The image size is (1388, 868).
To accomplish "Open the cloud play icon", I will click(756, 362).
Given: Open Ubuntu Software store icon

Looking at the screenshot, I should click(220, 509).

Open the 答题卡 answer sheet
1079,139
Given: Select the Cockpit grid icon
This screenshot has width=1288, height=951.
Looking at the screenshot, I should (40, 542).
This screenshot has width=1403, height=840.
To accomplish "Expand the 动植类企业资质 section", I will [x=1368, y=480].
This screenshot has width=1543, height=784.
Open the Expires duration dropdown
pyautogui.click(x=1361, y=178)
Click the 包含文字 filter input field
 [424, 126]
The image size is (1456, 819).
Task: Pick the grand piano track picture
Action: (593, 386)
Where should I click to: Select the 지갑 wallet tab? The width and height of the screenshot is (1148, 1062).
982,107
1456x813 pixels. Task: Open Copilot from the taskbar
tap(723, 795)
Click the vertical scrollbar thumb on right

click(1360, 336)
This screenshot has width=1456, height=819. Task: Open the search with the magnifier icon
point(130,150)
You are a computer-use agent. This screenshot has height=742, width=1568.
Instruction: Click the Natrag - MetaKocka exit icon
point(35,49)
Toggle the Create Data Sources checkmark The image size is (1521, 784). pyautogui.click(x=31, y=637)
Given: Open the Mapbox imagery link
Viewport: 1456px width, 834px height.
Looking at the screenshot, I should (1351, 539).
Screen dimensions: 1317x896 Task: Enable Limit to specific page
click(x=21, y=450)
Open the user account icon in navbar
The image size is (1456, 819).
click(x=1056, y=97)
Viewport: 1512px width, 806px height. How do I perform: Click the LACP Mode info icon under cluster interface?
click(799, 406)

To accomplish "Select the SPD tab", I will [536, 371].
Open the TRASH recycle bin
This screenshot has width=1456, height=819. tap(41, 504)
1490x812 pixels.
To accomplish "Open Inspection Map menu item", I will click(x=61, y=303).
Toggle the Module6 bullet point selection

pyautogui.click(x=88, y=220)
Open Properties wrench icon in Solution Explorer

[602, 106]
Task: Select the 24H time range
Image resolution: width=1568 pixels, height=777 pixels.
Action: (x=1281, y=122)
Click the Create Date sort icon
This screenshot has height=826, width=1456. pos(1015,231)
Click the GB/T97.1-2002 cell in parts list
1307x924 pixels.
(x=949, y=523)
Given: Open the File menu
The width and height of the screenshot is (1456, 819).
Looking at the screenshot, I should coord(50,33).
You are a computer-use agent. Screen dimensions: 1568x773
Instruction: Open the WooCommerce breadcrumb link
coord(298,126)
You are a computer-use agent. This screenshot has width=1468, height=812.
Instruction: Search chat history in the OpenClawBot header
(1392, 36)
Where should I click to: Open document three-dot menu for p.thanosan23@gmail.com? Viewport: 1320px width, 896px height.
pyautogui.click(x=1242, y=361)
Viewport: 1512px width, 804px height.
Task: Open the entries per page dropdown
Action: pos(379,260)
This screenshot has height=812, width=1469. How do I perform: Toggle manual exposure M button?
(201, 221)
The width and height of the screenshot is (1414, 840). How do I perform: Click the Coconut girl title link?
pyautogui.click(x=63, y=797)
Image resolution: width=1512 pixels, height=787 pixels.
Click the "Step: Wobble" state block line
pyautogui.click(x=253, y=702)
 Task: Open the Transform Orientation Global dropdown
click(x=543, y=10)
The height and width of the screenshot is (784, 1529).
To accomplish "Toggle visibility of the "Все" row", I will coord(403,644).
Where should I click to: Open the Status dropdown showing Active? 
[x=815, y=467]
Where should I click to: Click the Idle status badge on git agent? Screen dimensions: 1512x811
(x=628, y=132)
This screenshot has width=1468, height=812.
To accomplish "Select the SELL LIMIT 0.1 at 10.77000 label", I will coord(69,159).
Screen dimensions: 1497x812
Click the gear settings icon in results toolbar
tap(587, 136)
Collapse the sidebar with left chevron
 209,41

------------------------

**ACTIVITY:** Set down, exactly and completely, all of the material.

**EXERCISE SOLUTION:**
The image size is (1388, 868).
To accomplish "Open the cloud play icon", I will click(756, 362).
Given: Open Ubuntu Software store icon

Looking at the screenshot, I should click(220, 509).

Open the 答题卡 answer sheet
1079,139
Given: Select the Cockpit grid icon
This screenshot has width=1288, height=951.
Looking at the screenshot, I should (40, 542).
This screenshot has width=1403, height=840.
To accomplish "Expand the 动植类企业资质 section", I will [x=1368, y=480].
This screenshot has width=1543, height=784.
Open the Expires duration dropdown
pyautogui.click(x=1361, y=178)
Click the 包含文字 filter input field
 [424, 126]
The image size is (1456, 819).
Task: Pick the grand piano track picture
Action: (593, 386)
Where should I click to: Select the 지갑 wallet tab? The width and height of the screenshot is (1148, 1062).
982,107
1456x813 pixels. Task: Open Copilot from the taskbar
tap(723, 795)
Click the vertical scrollbar thumb on right

click(1360, 336)
This screenshot has width=1456, height=819. Task: Open the search with the magnifier icon
point(130,150)
You are a computer-use agent. This screenshot has height=742, width=1568.
Instruction: Click the Natrag - MetaKocka exit icon
point(35,49)
Toggle the Create Data Sources checkmark The image size is (1521, 784). pyautogui.click(x=31, y=637)
Given: Open the Mapbox imagery link
Viewport: 1456px width, 834px height.
Looking at the screenshot, I should (1351, 539).
Screen dimensions: 1317x896 Task: Enable Limit to specific page
click(x=21, y=450)
Open the user account icon in navbar
The image size is (1456, 819).
click(x=1056, y=97)
Viewport: 1512px width, 806px height. How do I perform: Click the LACP Mode info icon under cluster interface?
click(799, 406)

To accomplish "Select the SPD tab", I will [536, 371].
Open the TRASH recycle bin
This screenshot has width=1456, height=819. tap(41, 504)
1490x812 pixels.
To accomplish "Open Inspection Map menu item", I will click(x=61, y=303).
Toggle the Module6 bullet point selection

pyautogui.click(x=88, y=220)
Open Properties wrench icon in Solution Explorer

[602, 106]
Task: Select the 24H time range
Image resolution: width=1568 pixels, height=777 pixels.
Action: (x=1281, y=122)
Click the Create Date sort icon
This screenshot has height=826, width=1456. pos(1015,231)
Click the GB/T97.1-2002 cell in parts list
1307x924 pixels.
(x=949, y=523)
Given: Open the File menu
The width and height of the screenshot is (1456, 819).
Looking at the screenshot, I should coord(50,33).
You are a computer-use agent. Screen dimensions: 1568x773
Instruction: Open the WooCommerce breadcrumb link
coord(298,126)
You are a computer-use agent. This screenshot has width=1468, height=812.
Instruction: Search chat history in the OpenClawBot header
(1392, 36)
Where should I click to: Open document three-dot menu for p.thanosan23@gmail.com? Viewport: 1320px width, 896px height.
pyautogui.click(x=1242, y=361)
Viewport: 1512px width, 804px height.
Task: Open the entries per page dropdown
Action: pos(379,260)
This screenshot has height=812, width=1469. How do I perform: Toggle manual exposure M button?
(201, 221)
The width and height of the screenshot is (1414, 840). How do I perform: Click the Coconut girl title link?
pyautogui.click(x=63, y=797)
Image resolution: width=1512 pixels, height=787 pixels.
Click the "Step: Wobble" state block line
pyautogui.click(x=253, y=702)
 Task: Open the Transform Orientation Global dropdown
click(x=543, y=10)
The height and width of the screenshot is (784, 1529).
To accomplish "Toggle visibility of the "Все" row", I will coord(403,644).
Where should I click to: Open the Status dropdown showing Active? 
[x=815, y=467]
Where should I click to: Click the Idle status badge on git agent? Screen dimensions: 1512x811
(x=628, y=132)
This screenshot has width=1468, height=812.
To accomplish "Select the SELL LIMIT 0.1 at 10.77000 label", I will coord(69,159).
Screen dimensions: 1497x812
Click the gear settings icon in results toolbar
tap(587, 136)
Collapse the sidebar with left chevron
 209,41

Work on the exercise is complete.